» **ACTIVITY**:
If a line in the entries below includes "computer", pick it out and copy it.

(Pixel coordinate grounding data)
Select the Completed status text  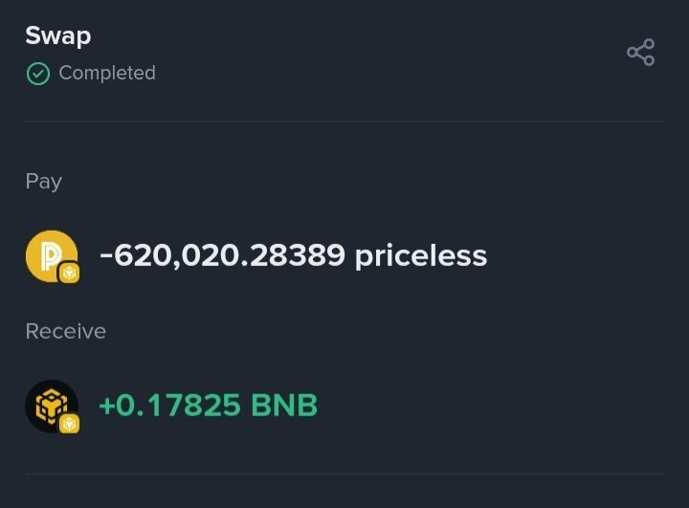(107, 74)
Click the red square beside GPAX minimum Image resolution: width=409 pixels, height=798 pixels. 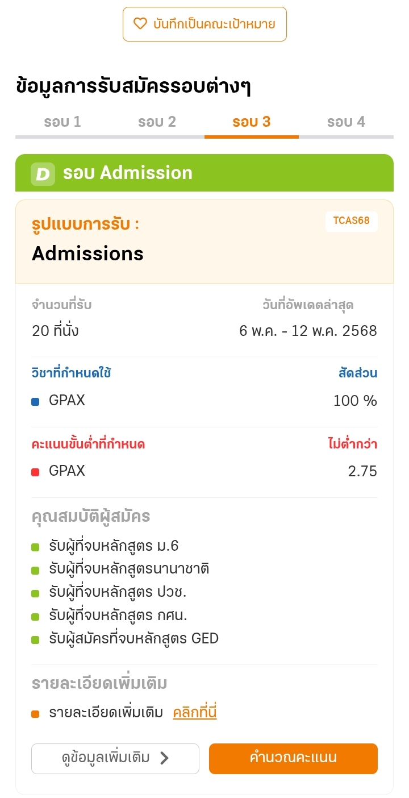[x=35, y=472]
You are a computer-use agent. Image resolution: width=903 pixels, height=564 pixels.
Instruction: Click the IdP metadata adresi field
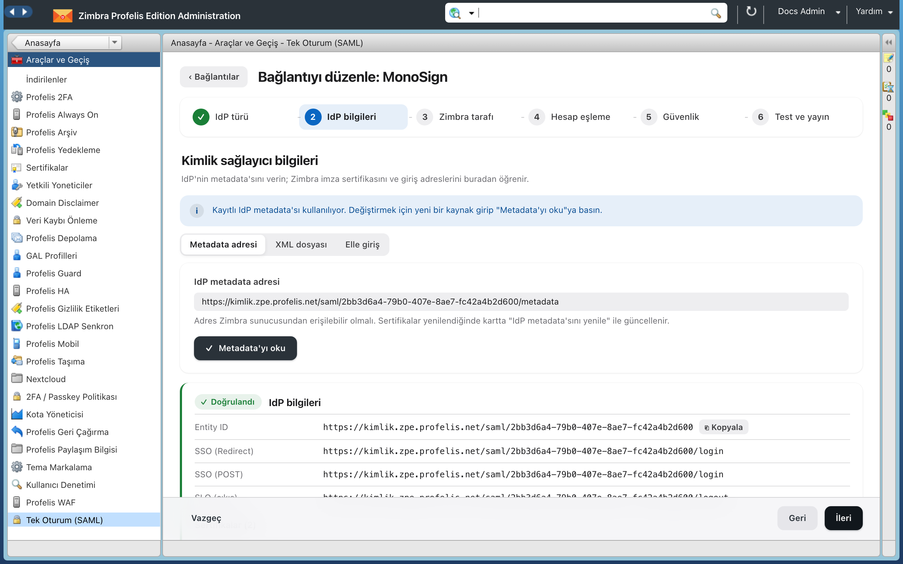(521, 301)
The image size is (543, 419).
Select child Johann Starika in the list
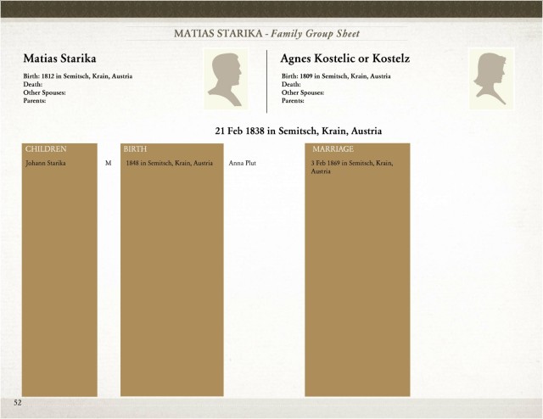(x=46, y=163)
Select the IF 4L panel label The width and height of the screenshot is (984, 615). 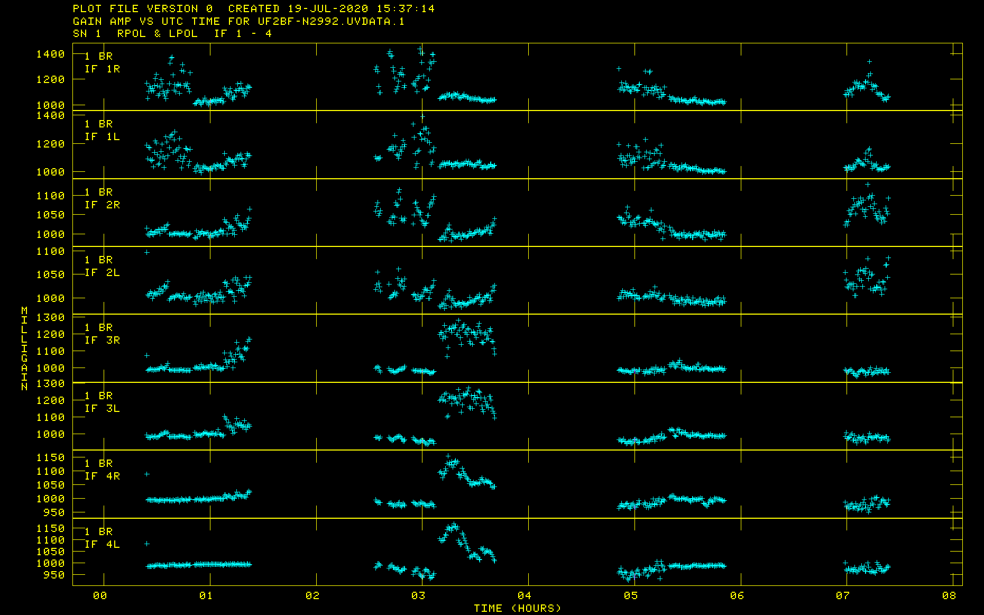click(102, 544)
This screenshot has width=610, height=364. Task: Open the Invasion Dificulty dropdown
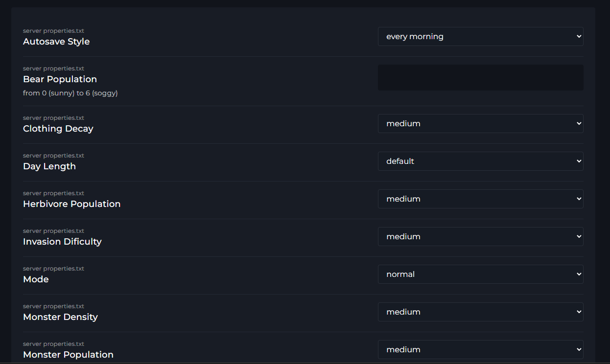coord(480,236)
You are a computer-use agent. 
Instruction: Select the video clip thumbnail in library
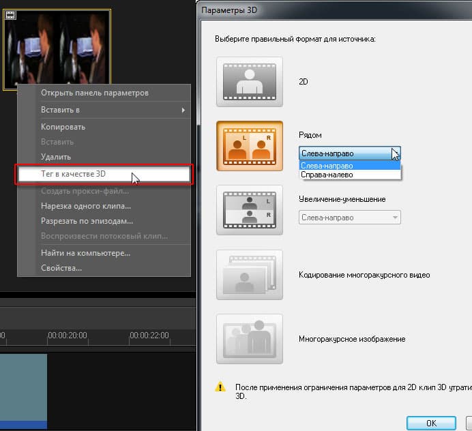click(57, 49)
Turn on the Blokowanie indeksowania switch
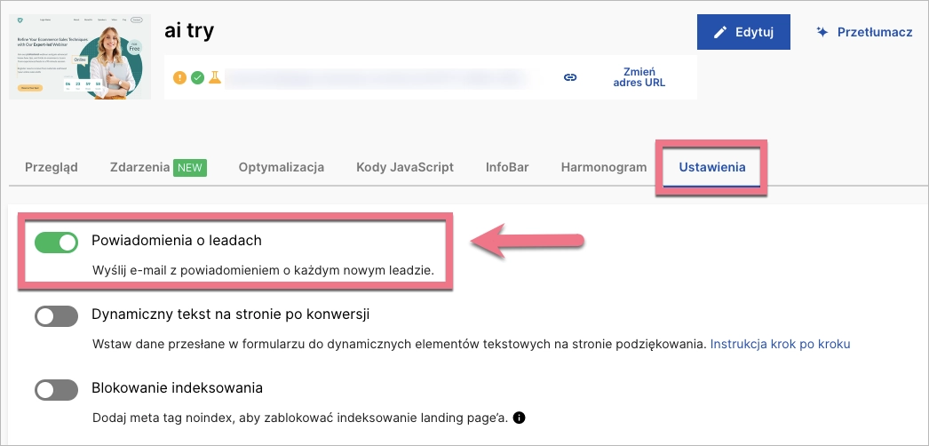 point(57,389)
==
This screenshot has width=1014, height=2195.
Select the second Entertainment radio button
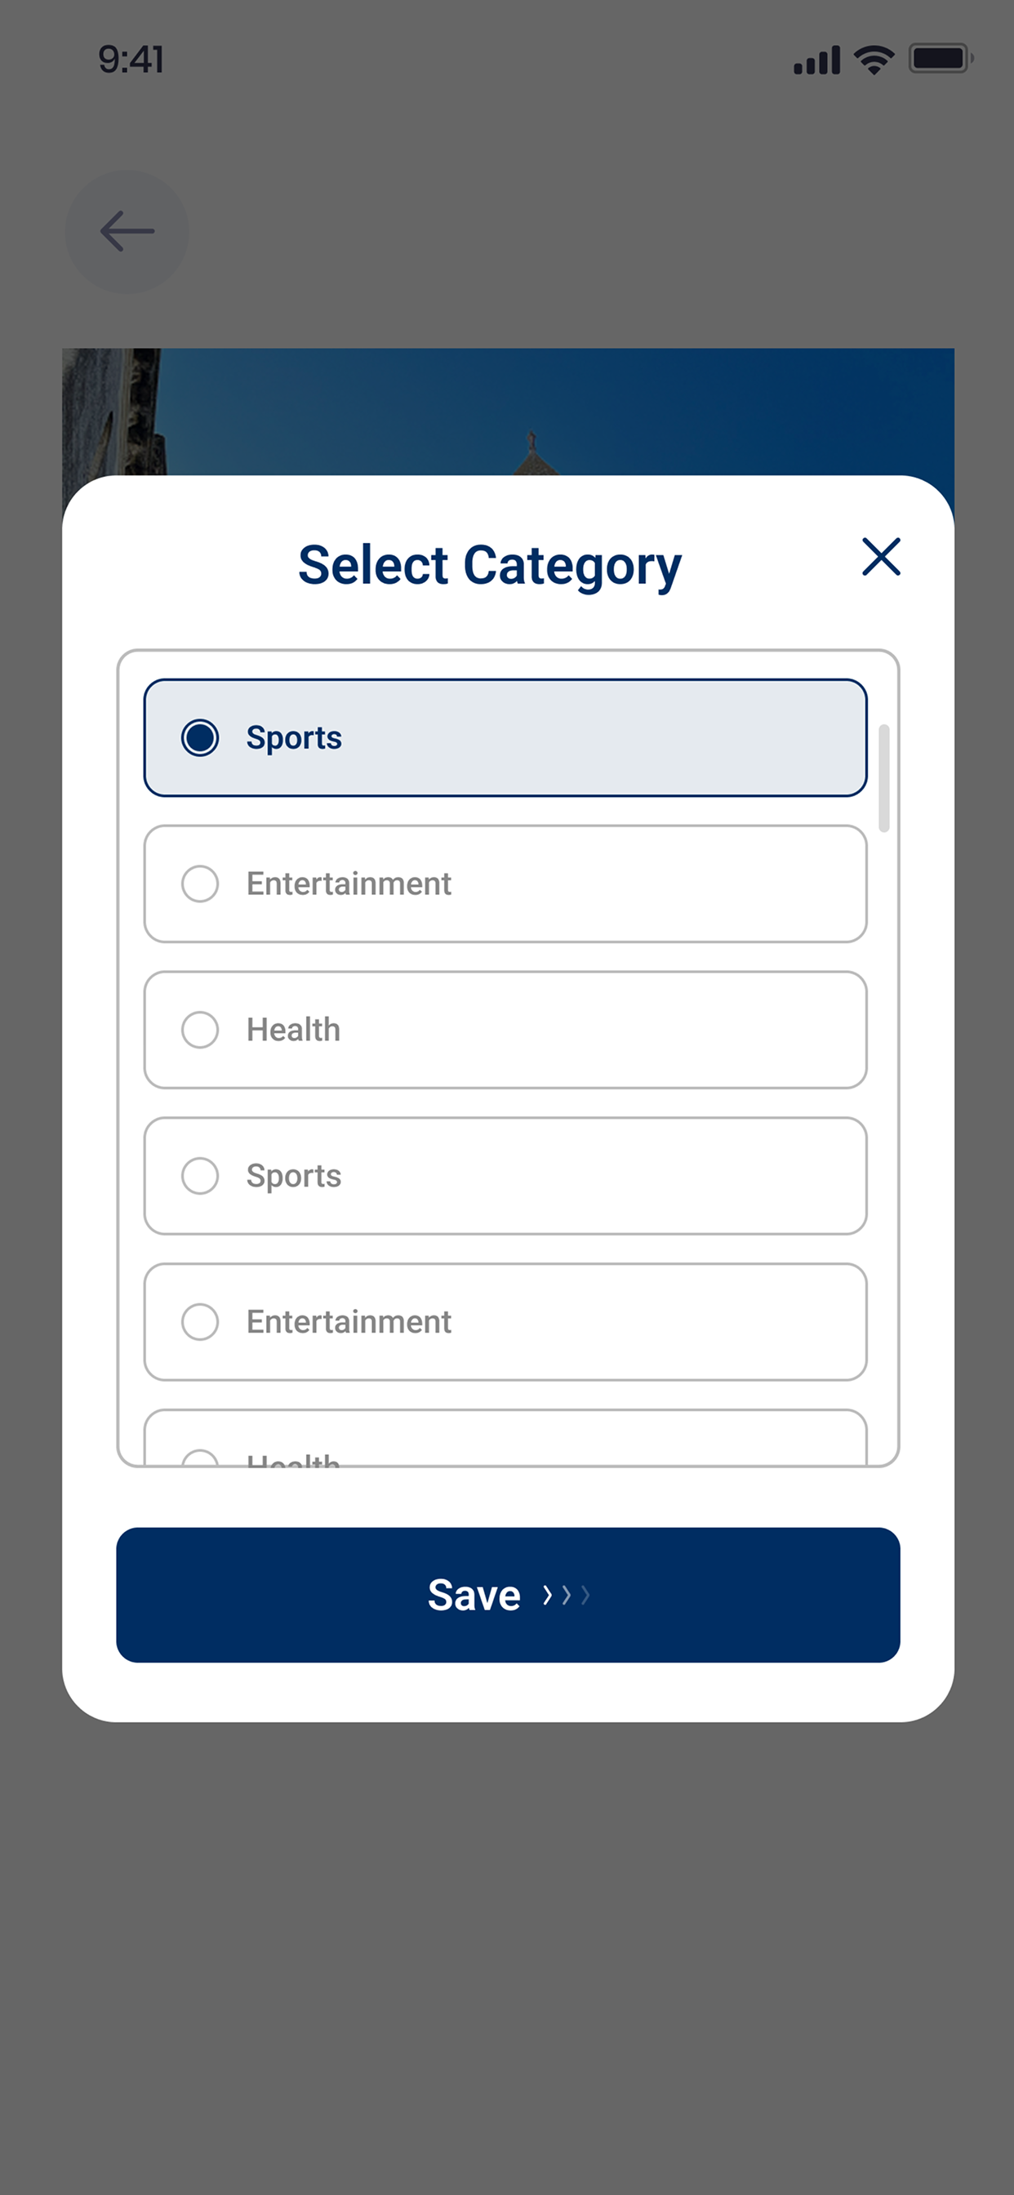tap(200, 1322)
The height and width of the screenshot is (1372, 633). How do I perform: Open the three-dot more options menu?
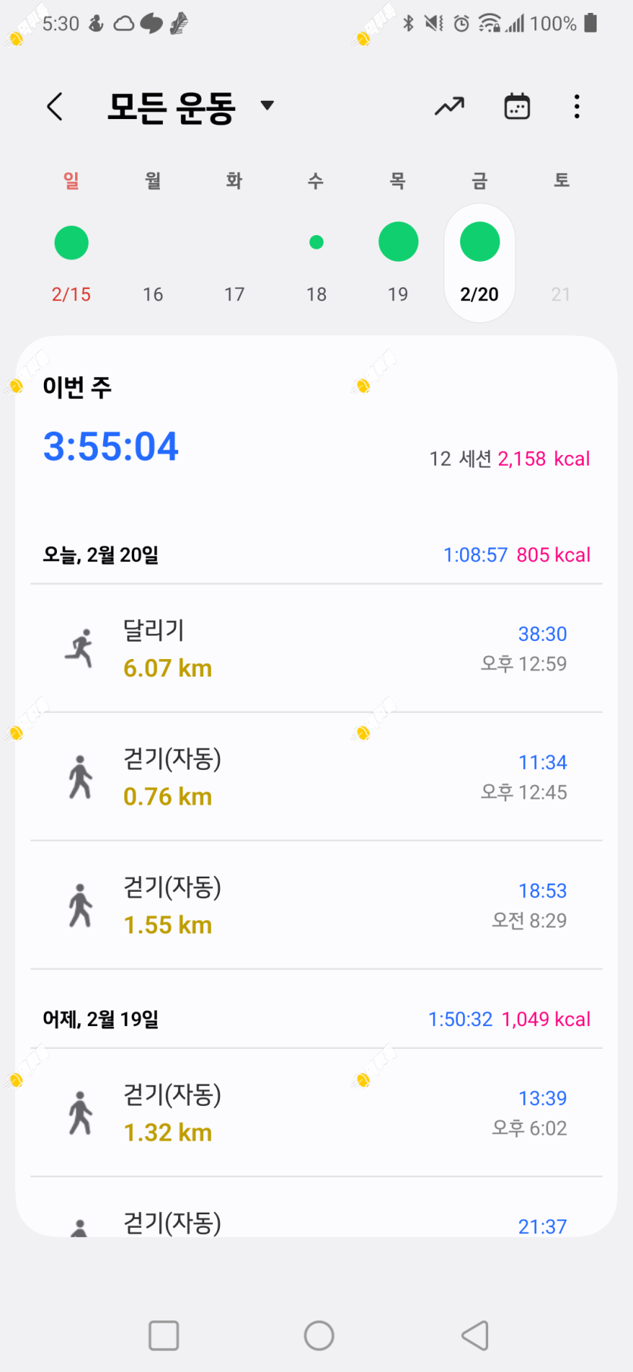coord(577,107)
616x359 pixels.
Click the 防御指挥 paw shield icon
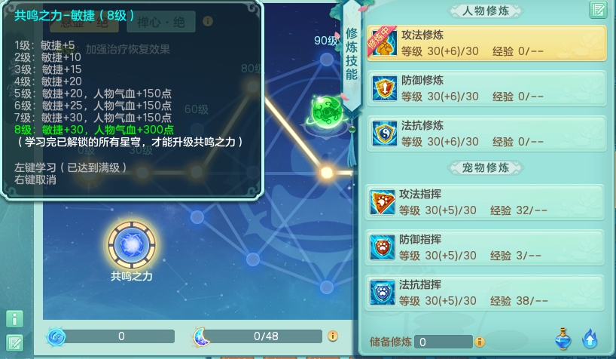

» **COMPLETED EXERCISE**:
You are a computer-use agent. Image resolution: width=903 pixels, height=564 pixels.
You are a computer-use agent. 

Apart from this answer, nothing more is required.